#### [What needs to be done]
Write out, exactly and in full, the line where "How do I perform: Delete" appears together with all lines that follow it in the entries below. Do not include pictures.

Exercise material Start Marker

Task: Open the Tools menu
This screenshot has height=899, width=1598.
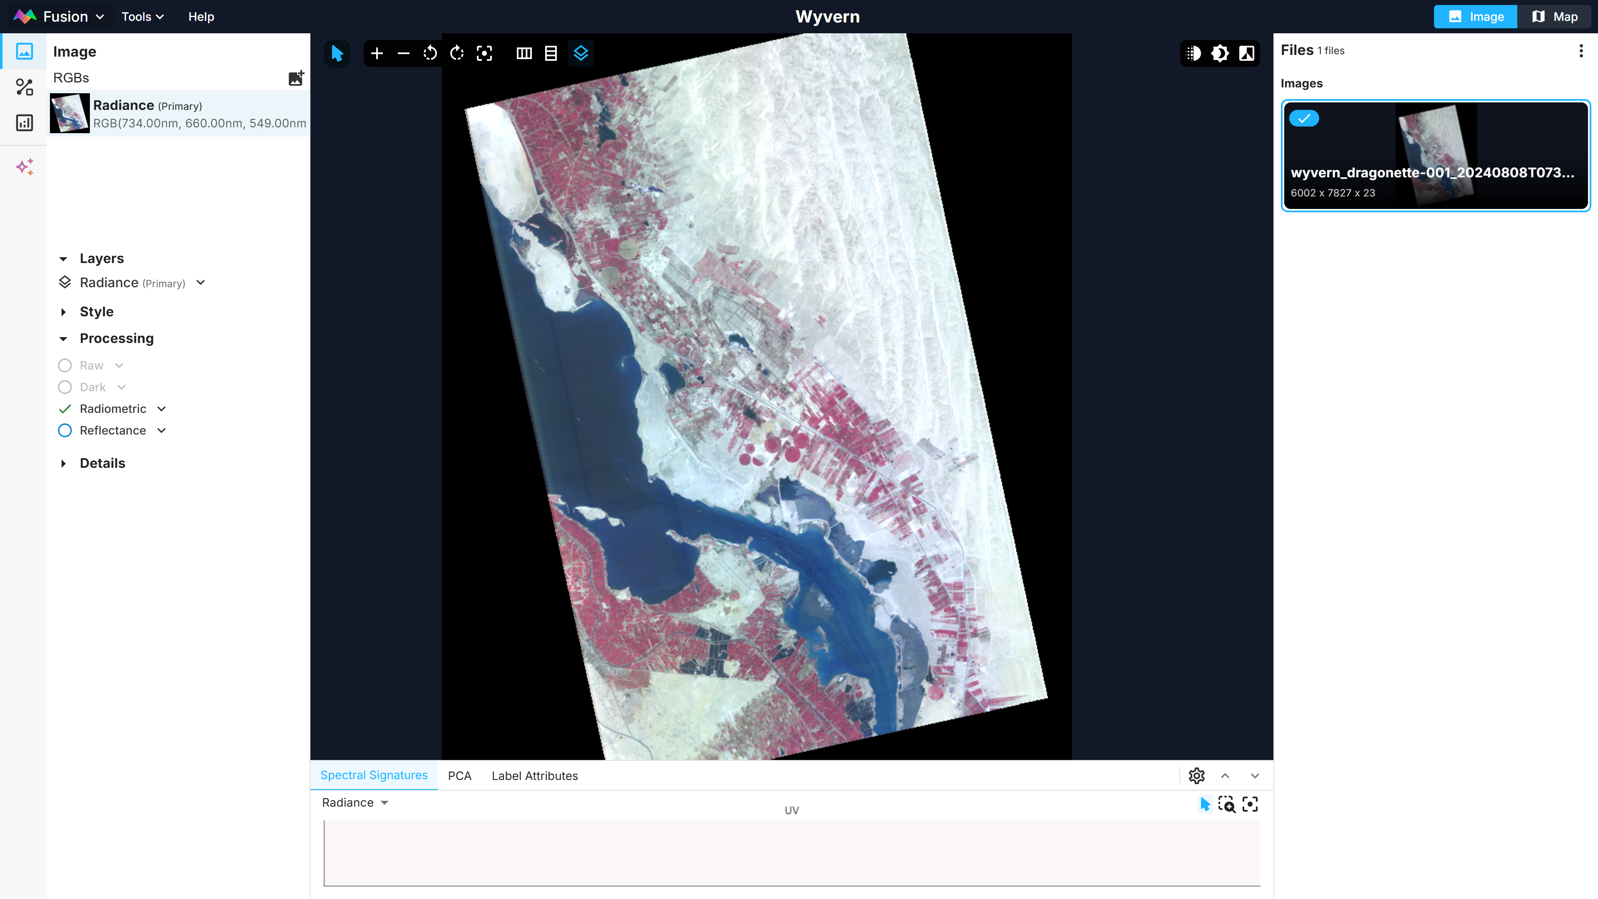Action: [x=142, y=17]
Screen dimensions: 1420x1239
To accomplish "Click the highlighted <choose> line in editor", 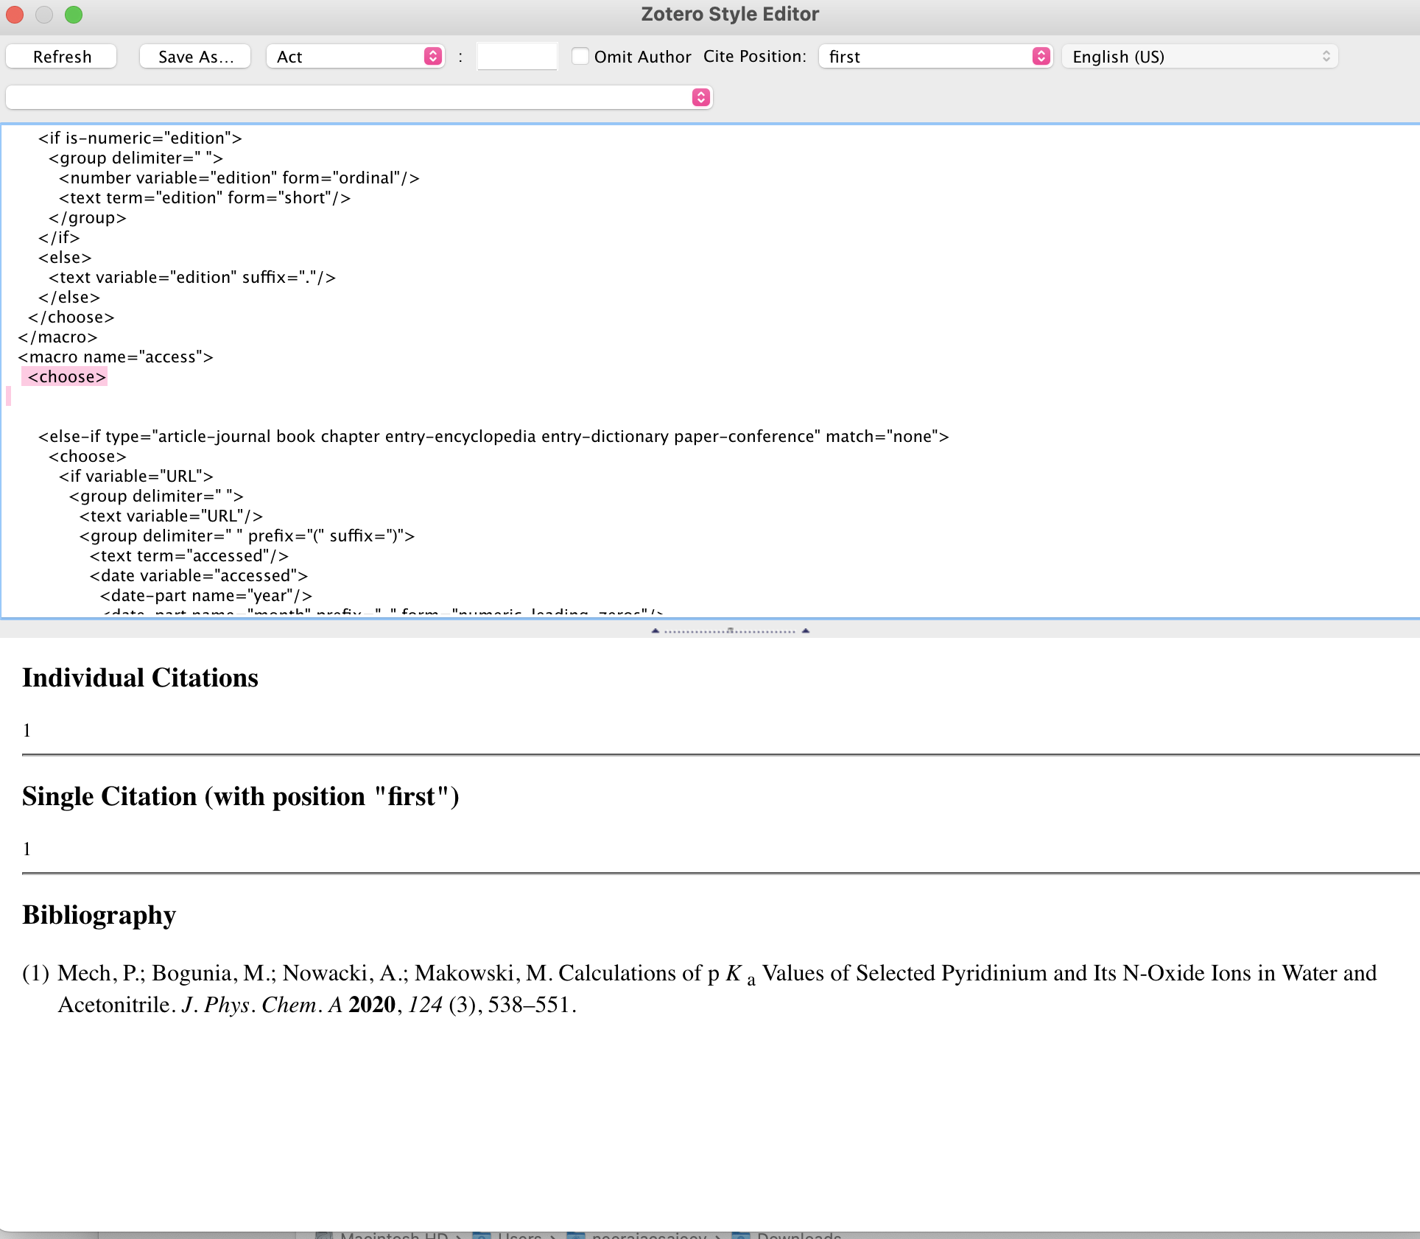I will (66, 377).
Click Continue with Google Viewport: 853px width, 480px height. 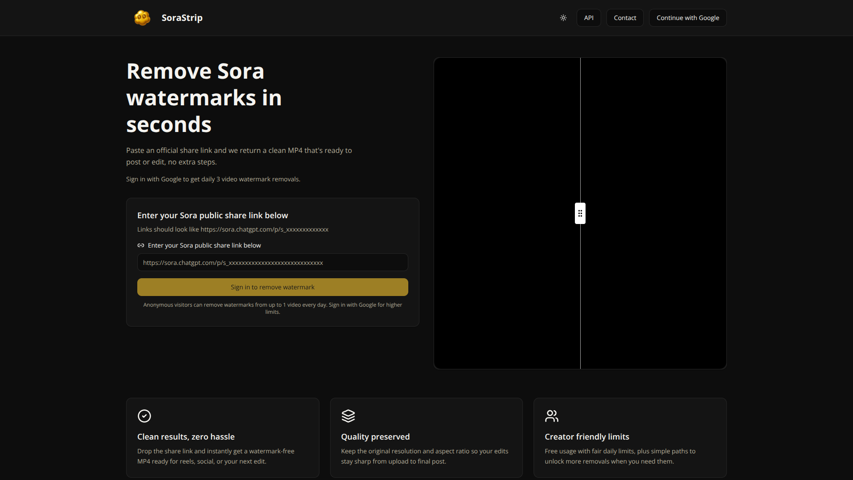688,17
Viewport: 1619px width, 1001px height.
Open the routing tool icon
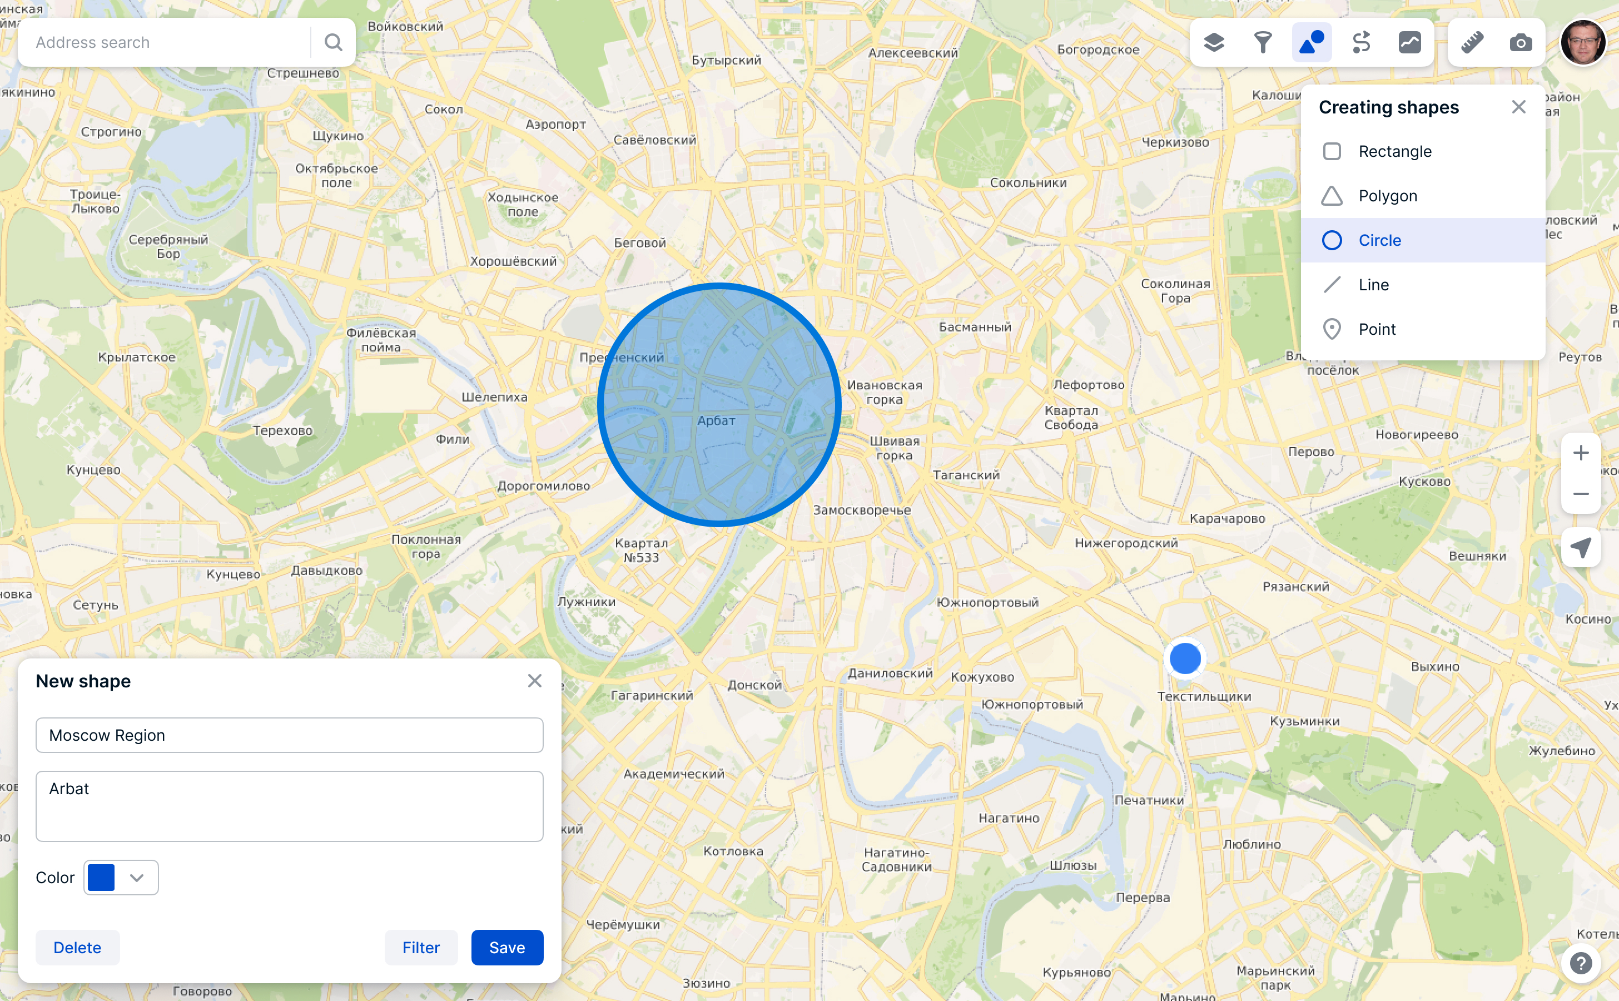pyautogui.click(x=1361, y=42)
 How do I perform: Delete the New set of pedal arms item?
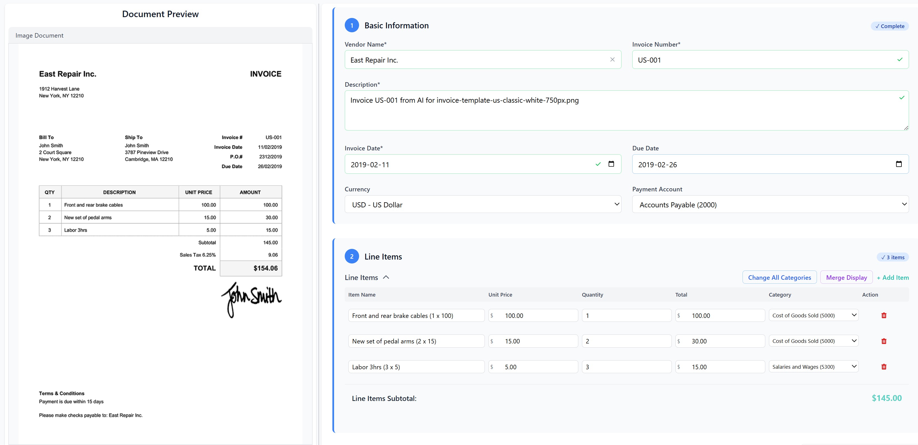tap(884, 341)
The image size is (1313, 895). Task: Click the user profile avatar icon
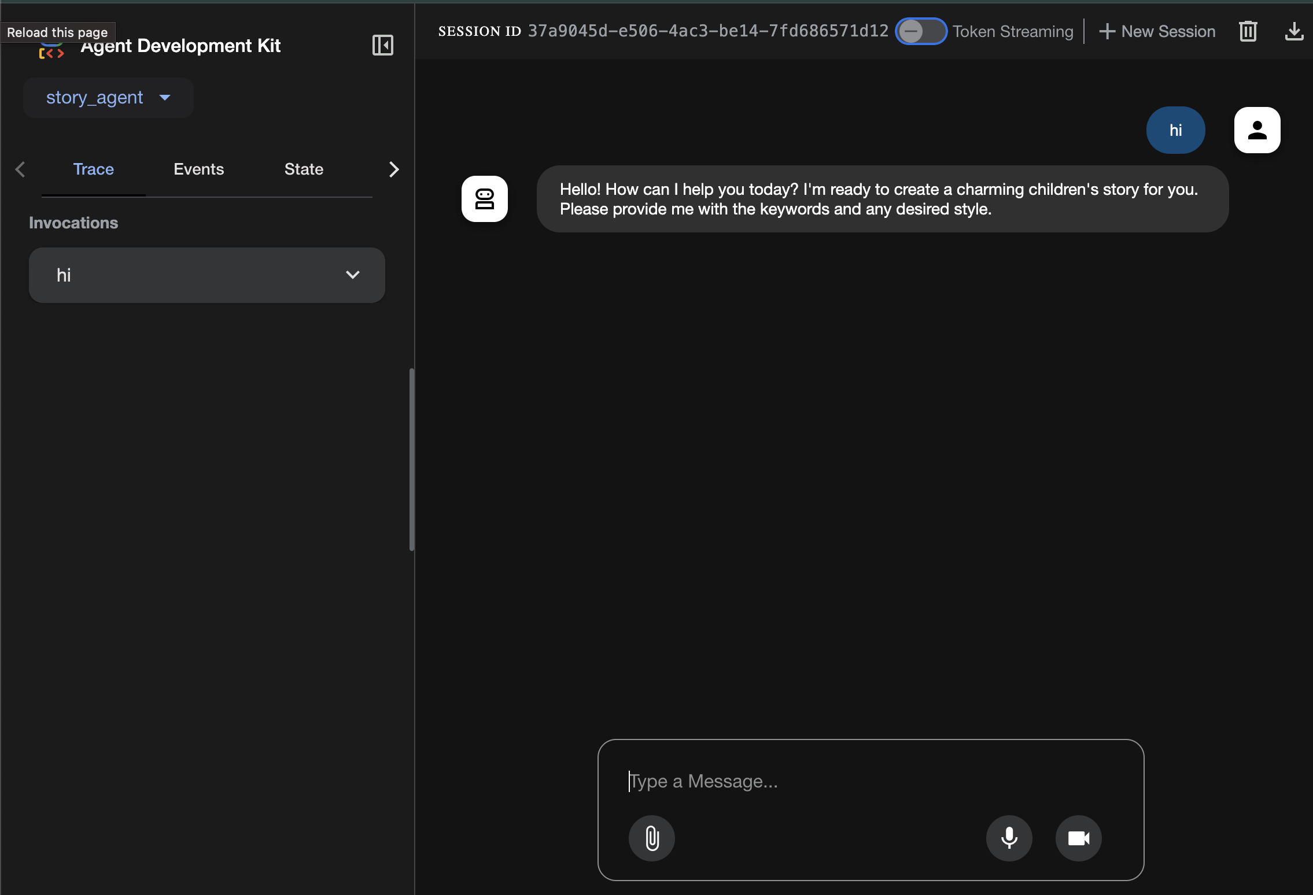point(1257,130)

Exercise material End Marker

#### [Answer for the task]
 How do I perform: Delete the New set of pedal arms item?
tap(884, 341)
The image size is (1313, 895). Task: Click the user profile avatar icon
point(1257,130)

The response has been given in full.